-- begin THE DATA --

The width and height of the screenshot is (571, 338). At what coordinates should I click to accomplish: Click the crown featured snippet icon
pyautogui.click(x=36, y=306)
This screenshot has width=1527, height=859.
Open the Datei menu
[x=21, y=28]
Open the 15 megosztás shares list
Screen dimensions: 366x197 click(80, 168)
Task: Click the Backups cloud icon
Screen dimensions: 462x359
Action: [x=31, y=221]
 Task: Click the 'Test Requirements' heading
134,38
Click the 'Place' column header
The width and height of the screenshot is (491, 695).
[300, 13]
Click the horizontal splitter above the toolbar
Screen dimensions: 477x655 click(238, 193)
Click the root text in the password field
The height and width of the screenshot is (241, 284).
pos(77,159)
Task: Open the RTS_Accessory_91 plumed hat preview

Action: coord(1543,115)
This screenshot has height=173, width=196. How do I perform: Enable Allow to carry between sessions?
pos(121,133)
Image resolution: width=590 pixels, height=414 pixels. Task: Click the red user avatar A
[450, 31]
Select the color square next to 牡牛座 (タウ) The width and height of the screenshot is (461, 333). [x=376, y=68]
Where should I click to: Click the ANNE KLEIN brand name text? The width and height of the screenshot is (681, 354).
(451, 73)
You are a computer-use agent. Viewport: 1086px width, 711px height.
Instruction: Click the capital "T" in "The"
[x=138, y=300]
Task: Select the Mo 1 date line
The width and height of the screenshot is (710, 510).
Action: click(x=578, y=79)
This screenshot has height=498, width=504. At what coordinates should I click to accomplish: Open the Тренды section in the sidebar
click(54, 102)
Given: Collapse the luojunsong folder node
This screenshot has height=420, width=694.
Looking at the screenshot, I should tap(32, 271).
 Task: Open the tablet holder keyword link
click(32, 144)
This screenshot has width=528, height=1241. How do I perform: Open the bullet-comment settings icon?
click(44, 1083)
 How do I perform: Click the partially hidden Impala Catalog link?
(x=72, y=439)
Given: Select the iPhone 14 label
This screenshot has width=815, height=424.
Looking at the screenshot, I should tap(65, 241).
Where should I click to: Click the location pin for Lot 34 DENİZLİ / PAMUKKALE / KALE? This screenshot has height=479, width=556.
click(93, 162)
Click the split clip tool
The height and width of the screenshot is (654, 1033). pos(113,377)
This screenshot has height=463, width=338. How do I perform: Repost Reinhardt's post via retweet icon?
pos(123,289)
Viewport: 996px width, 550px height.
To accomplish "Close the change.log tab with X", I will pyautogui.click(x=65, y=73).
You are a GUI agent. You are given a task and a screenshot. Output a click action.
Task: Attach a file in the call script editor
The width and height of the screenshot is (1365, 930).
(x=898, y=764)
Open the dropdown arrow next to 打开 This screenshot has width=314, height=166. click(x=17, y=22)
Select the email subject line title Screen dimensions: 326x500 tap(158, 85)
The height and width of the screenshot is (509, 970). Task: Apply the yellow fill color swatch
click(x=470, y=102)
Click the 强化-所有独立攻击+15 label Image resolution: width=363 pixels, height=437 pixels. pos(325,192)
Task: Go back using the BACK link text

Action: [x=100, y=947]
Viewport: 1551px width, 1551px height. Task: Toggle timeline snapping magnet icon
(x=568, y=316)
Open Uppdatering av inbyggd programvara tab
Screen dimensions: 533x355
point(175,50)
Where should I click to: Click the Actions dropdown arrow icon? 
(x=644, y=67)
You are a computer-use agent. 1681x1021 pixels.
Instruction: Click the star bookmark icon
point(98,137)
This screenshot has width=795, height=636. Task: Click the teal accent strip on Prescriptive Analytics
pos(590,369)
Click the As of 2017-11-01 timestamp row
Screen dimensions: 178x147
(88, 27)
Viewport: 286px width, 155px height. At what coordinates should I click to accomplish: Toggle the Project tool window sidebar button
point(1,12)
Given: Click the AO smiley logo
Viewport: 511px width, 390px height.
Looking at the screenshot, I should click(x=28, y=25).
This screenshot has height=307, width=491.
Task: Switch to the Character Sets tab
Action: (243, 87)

-- end THE DATA --

SHORT PROBLEM: Can you reproduce all of the material above line for line, with nothing altered?

THE ANSWER:
The width and height of the screenshot is (571, 338). At what coordinates should I click to accomplish: Click the crown featured snippet icon
pyautogui.click(x=36, y=306)
This screenshot has width=1527, height=859.
Open the Datei menu
[x=21, y=28]
Open the 15 megosztás shares list
Screen dimensions: 366x197 click(80, 168)
Task: Click the Backups cloud icon
Screen dimensions: 462x359
Action: [x=31, y=221]
 Task: Click the 'Test Requirements' heading
134,38
Click the 'Place' column header
The width and height of the screenshot is (491, 695).
[300, 13]
Click the horizontal splitter above the toolbar
Screen dimensions: 477x655 click(238, 193)
Click the root text in the password field
The height and width of the screenshot is (241, 284).
pos(77,159)
Task: Open the RTS_Accessory_91 plumed hat preview

Action: coord(1543,115)
This screenshot has height=173, width=196. How do I perform: Enable Allow to carry between sessions?
pos(121,133)
Image resolution: width=590 pixels, height=414 pixels. Task: Click the red user avatar A
[450, 31]
Select the color square next to 牡牛座 (タウ) The width and height of the screenshot is (461, 333). [x=376, y=68]
Where should I click to: Click the ANNE KLEIN brand name text? The width and height of the screenshot is (681, 354).
(451, 73)
You are a computer-use agent. Viewport: 1086px width, 711px height.
Instruction: Click the capital "T" in "The"
[x=138, y=300]
Task: Select the Mo 1 date line
The width and height of the screenshot is (710, 510).
Action: click(x=578, y=79)
This screenshot has height=498, width=504. At what coordinates should I click to accomplish: Open the Тренды section in the sidebar
click(54, 102)
Given: Collapse the luojunsong folder node
This screenshot has height=420, width=694.
Looking at the screenshot, I should tap(32, 271).
 Task: Open the tablet holder keyword link
click(32, 144)
This screenshot has width=528, height=1241. How do I perform: Open the bullet-comment settings icon?
click(44, 1083)
 How do I perform: Click the partially hidden Impala Catalog link?
(x=72, y=439)
Given: Select the iPhone 14 label
This screenshot has width=815, height=424.
Looking at the screenshot, I should tap(65, 241).
Where should I click to: Click the location pin for Lot 34 DENİZLİ / PAMUKKALE / KALE? This screenshot has height=479, width=556.
click(93, 162)
Click the split clip tool
The height and width of the screenshot is (654, 1033). pos(113,377)
This screenshot has height=463, width=338. How do I perform: Repost Reinhardt's post via retweet icon?
pos(123,289)
Viewport: 996px width, 550px height.
To accomplish "Close the change.log tab with X", I will pyautogui.click(x=65, y=73).
You are a GUI agent. You are given a task and a screenshot. Output a click action.
Task: Attach a file in the call script editor
The width and height of the screenshot is (1365, 930).
(x=898, y=764)
Open the dropdown arrow next to 打开 This screenshot has width=314, height=166. click(x=17, y=22)
Select the email subject line title Screen dimensions: 326x500 tap(158, 85)
The height and width of the screenshot is (509, 970). Task: Apply the yellow fill color swatch
click(x=470, y=102)
Click the 强化-所有独立攻击+15 label Image resolution: width=363 pixels, height=437 pixels. pos(325,192)
Task: Go back using the BACK link text

Action: [x=100, y=947]
Viewport: 1551px width, 1551px height. Task: Toggle timeline snapping magnet icon
(x=568, y=316)
Open Uppdatering av inbyggd programvara tab
Screen dimensions: 533x355
point(175,50)
Where should I click to: Click the Actions dropdown arrow icon? 
(x=644, y=67)
You are a computer-use agent. 1681x1021 pixels.
Instruction: Click the star bookmark icon
point(98,137)
This screenshot has width=795, height=636. Task: Click the teal accent strip on Prescriptive Analytics
pos(590,369)
Click the As of 2017-11-01 timestamp row
Screen dimensions: 178x147
(88, 27)
Viewport: 286px width, 155px height. At what coordinates should I click to accomplish: Toggle the Project tool window sidebar button
point(1,12)
Given: Click the AO smiley logo
Viewport: 511px width, 390px height.
Looking at the screenshot, I should click(x=28, y=25).
This screenshot has height=307, width=491.
Task: Switch to the Character Sets tab
Action: (243, 87)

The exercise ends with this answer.